O presidente dos Estados Unidos, Donald Trump, afirmou neste domingo (1º) que mantém esperanças de chegar a um acordo com o Irã, mesmo após o líder supremo iraniano, aiatolá Ali Khamenei, advertir que uma intervenção militar norte-americana poderia desencadear uma “guerra regional”.

Contexto das tensões

  • A repressão violenta contra protestos iniciados no fim de dezembro levou Trump a ameaçar o Irã com intervenção militar.

  • Em junho do ano passado, os EUA bombardearam o país durante uma guerra de 12 dias iniciada por Israel.

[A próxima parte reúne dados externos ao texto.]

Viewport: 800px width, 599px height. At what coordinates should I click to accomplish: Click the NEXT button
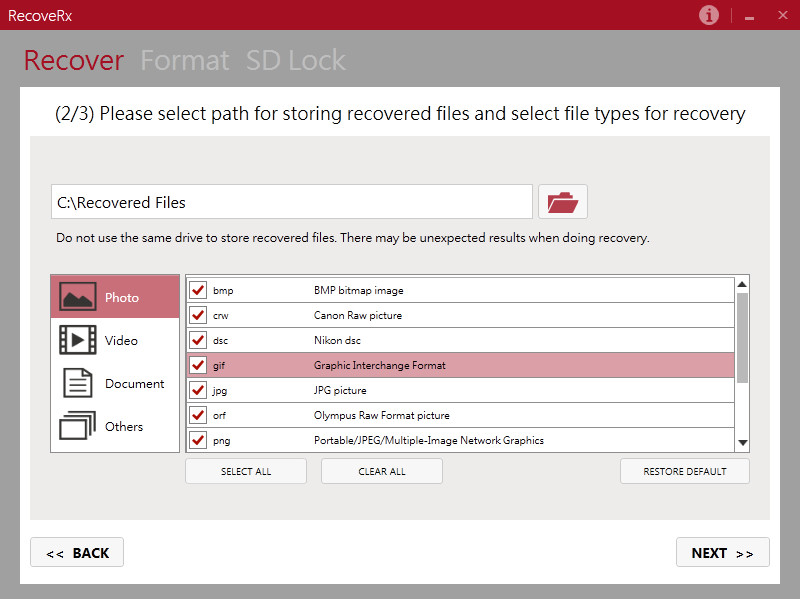(x=722, y=553)
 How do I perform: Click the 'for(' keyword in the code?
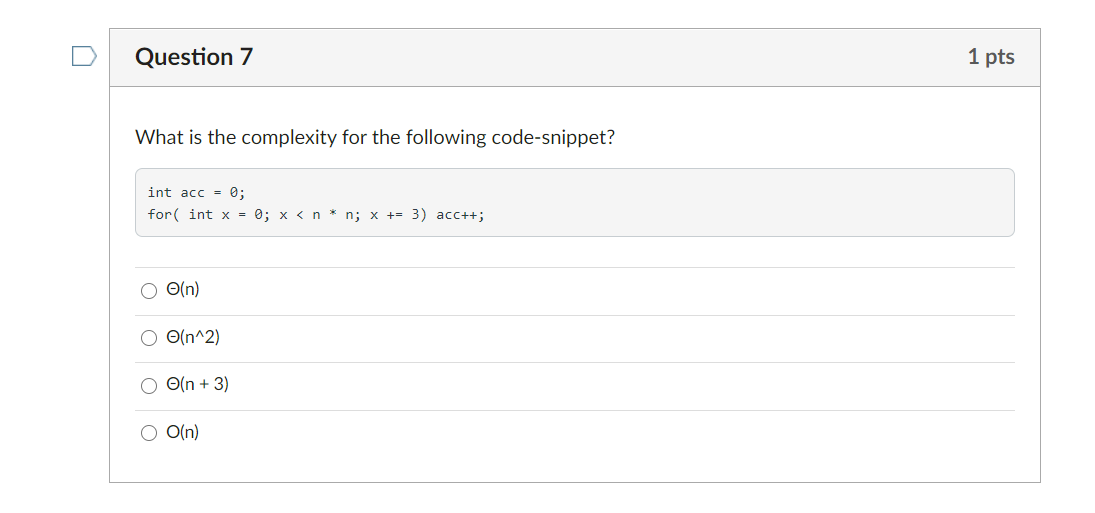pos(163,214)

  • Atualmente, Washington mantém cerca de dez navios mobilizados no Golfo, incluindo o porta-aviões USS Abraham Lincoln.

Declarações de Khamenei

Em suas primeiras falas desde janeiro, Khamenei afirmou que “os americanos devem saber que, se iniciarem uma guerra, desta vez será uma guerra regional”. Ele classificou os protestos como “um golpe de Estado reprimido”.

Resposta de Trump

Questionado por jornalistas, Trump disse: “É claro que ele vai dizer isso. Esperamos chegar a um acordo. Se não chegarmos, então vamos descobrir se ele tinha razão ou não”.

Protestos e repressão

  • As manifestações começaram contra o alto custo de vida e se transformaram em movimento massivo contra o governo.

  • Teerã reconheceu mais de 3.000 mortes, divulgando lista oficial com 2.986 vítimas.

  • Organizações internacionais e a ONG HRANA, sediada nos EUA, apontam números maiores: 6.713 mortos e mais de 26.000 detidos, acusando a Guarda Revolucionária de extrema violência.

Caso Erfan Soltani

O manifestante de 26 anos, detido em 10 de janeiro, ganhou atenção internacional após os EUA afirmarem que seria executado. O governo iraniano negou a condenação à morte. Neste domingo, seu advogado informou que Soltani foi libertado após pagamento de fiança de US$ 12.600 (R$ 66 mil).

📌 Resumo: Donald Trump declarou estar otimista sobre um possível acordo com o Irã, apesar das advertências de Ali Khamenei sobre risco de guerra regional. Enquanto isso, o país enfrenta críticas internacionais pela repressão violenta aos protestos, que já deixaram milhares de mortos e detidos.